Após esta primeira intervenção, implementou-se uma segunda, dirigida às mulheres que não aderiram ao rastreio depois de terem sido contactadas na primeira fase. Foi adotada uma estratégia de chamadas manuais realizadas por secretários clínicos, em que estes profissionais ligavam às utentes, procurando motivá-las para aderirem ao rastreio.
Verificou-se, novamente, um aumento da adesão ao programa. Passou-se dos 40%, conseguidos com a estratégia anterior, para os 49%, o que representa um ganho de quase 10%. Apesar de esta intervenção ter um custo superior ao contacto por carta (87 contra 80 cêntimos, respetivamente), acabou por se revelar custo-efetiva, na medida em que houve uma subida significativa da participação.
Segundo Firmino Machado, “esta estratégia é interessante, provavelmente para as mulheres com menos literacia digital e que não estão habituadas a interagir com o telemóvel, seja através de mensagens ou da resposta a chamadas interativas”.
Por fim, e para aquelas utentes que não tinham ainda aderido ao rastreio, através das estratégias anteriores, procurou-se agendar uma entrevista presencial com o médico de família, para que este tentasse perceber quais as barreiras que levavam as utentes a não aderirem ao programa, tentando ultrapassá-las utilizando argumentos predefinidos. Esta ação, apesar de conseguir um aumento adicional da adesão quando combinada com as estratégias anteriores, acarreta um custo muito substancial, pelo que não foi considerada custo-efetiva.
“Este estudo mostrou que existem estratégias que são mais baratas e efetivas para aumentar a adesão ao rastreio do cancro do colo do útero e que deveriam ser implementas em Portugal e até em outros países europeus que ainda utilizam o modelo de convite por carta. As duas primeiras intervenções são claramente custo-efetivas e trazem ganhos tanto para o Serviço Nacional de Saúde como para as utentes. Estamos a falar da utilização de uma estratégia por convite, que é tecnológica e que está mais perto das vias de comunicação usadas hoje em dia, e que nunca tinha sido testada até agora”, adianta.

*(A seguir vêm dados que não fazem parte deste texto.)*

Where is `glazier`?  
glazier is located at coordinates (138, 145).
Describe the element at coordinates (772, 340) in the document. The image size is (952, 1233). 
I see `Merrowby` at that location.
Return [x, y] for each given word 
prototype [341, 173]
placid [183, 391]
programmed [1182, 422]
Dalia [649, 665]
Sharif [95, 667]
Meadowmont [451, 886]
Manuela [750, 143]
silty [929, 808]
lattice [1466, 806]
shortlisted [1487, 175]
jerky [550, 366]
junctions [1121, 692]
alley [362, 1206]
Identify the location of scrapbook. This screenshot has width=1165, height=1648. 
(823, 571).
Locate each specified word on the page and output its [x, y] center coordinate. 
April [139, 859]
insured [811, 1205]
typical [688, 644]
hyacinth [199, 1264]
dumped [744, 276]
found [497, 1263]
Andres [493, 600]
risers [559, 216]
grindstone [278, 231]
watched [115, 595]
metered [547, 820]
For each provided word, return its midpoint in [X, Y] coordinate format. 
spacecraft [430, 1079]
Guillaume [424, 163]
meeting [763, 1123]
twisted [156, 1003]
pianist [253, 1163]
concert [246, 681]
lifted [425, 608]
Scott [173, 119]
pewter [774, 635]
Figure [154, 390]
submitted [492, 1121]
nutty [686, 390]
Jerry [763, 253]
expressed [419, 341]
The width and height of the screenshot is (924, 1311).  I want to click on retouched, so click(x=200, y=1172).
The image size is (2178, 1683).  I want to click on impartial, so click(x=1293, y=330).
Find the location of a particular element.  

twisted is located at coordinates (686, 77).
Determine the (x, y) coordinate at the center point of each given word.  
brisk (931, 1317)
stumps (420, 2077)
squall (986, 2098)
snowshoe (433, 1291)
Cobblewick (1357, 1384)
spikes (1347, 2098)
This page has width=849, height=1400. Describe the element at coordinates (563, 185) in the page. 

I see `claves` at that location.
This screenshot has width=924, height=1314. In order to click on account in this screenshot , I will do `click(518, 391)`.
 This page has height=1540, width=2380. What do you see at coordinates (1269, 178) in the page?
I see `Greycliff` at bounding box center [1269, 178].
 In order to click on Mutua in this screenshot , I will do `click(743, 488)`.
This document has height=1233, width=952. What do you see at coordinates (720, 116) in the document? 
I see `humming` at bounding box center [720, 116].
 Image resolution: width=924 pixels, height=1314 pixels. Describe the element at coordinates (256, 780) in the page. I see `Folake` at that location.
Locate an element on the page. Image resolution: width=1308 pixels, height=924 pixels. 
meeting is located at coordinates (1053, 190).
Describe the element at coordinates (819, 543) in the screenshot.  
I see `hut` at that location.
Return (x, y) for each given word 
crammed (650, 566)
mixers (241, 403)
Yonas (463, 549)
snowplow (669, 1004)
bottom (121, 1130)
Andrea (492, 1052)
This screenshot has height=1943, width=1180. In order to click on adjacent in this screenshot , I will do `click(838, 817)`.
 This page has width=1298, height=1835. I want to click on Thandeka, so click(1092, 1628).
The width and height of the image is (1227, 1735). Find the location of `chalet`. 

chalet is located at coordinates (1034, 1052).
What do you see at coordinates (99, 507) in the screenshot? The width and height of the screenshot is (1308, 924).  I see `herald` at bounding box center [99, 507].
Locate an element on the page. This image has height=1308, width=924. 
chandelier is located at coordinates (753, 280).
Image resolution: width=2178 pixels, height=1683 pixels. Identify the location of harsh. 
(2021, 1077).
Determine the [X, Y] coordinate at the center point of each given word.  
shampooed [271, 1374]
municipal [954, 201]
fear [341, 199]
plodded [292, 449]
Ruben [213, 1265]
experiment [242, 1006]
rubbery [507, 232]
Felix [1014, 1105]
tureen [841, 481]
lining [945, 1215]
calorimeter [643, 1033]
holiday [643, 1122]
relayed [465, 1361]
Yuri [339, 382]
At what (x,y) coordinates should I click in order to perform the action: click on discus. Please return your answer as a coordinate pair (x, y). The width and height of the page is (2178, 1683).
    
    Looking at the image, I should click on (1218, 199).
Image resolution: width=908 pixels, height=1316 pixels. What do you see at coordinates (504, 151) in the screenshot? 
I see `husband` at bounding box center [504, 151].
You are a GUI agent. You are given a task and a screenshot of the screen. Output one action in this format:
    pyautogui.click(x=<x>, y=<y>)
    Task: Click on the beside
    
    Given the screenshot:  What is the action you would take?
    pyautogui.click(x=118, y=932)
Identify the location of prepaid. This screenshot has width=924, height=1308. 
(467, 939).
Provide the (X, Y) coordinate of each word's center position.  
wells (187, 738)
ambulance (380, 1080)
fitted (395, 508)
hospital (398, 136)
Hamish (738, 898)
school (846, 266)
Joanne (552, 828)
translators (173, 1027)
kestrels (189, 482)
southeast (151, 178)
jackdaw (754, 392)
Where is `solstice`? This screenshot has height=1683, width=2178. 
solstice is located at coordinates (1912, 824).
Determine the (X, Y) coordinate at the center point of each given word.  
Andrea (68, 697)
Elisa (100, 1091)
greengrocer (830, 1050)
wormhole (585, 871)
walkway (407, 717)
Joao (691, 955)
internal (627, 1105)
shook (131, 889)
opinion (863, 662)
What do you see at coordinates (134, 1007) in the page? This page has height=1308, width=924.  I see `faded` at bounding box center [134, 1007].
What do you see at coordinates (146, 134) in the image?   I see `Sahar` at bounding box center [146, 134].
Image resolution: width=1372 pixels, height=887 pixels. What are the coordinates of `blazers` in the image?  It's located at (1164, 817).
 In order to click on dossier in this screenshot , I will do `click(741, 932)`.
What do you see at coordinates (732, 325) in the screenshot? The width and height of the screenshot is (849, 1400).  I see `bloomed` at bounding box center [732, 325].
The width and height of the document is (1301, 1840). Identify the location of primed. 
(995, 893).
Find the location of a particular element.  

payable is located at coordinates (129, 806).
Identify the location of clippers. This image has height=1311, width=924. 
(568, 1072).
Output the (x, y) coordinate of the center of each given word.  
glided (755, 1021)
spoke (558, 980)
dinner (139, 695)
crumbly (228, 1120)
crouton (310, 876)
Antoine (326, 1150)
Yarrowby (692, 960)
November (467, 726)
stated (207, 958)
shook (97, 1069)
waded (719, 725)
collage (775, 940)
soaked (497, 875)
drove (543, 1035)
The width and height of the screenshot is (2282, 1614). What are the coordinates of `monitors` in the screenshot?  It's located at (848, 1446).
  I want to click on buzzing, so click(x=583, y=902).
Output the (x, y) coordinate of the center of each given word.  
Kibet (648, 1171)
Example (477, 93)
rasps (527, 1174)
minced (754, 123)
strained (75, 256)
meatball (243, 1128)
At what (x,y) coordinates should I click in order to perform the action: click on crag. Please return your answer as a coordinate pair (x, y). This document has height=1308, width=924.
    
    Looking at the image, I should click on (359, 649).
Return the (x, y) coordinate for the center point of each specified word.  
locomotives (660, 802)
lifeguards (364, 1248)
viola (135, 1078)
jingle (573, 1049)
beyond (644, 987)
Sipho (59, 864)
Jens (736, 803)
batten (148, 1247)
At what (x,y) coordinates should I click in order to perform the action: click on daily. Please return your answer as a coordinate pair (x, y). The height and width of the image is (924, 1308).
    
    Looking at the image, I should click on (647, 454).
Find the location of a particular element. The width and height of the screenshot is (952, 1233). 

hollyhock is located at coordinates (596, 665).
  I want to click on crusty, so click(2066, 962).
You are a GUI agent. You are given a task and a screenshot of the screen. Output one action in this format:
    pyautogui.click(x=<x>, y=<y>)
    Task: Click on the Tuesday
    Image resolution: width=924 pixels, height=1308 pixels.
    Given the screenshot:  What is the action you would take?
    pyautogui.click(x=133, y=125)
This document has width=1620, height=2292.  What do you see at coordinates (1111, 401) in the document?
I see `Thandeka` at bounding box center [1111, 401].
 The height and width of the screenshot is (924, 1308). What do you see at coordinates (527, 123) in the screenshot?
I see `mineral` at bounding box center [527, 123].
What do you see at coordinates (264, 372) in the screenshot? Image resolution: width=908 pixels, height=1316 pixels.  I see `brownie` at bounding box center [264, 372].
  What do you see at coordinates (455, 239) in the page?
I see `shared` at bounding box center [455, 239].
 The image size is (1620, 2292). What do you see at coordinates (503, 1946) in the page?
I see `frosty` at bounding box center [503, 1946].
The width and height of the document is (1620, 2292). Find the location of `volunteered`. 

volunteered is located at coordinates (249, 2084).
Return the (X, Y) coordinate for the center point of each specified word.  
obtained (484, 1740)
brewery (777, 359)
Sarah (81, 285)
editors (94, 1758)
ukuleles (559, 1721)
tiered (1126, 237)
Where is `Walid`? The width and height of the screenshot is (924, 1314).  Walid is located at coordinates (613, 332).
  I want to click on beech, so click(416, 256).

Para o investigador, o estudo “consegue informar adequadamente o decisor político. Foi possível mostrar que se podem implementar intervenções que aumentam a adesão ao programa de rastreio, de uma forma responsável e que garante a sustentabilidade do rastreio do cancro do colo do útero, em particular”.
A tese de doutoramento designa-se Reshaping organized cervical cancer screening: strategies to increase the adherence and reduce invitation costs e foi desenvolvida no âmbito do Programa Doutoral em Saúde Pública da Universidade do Porto.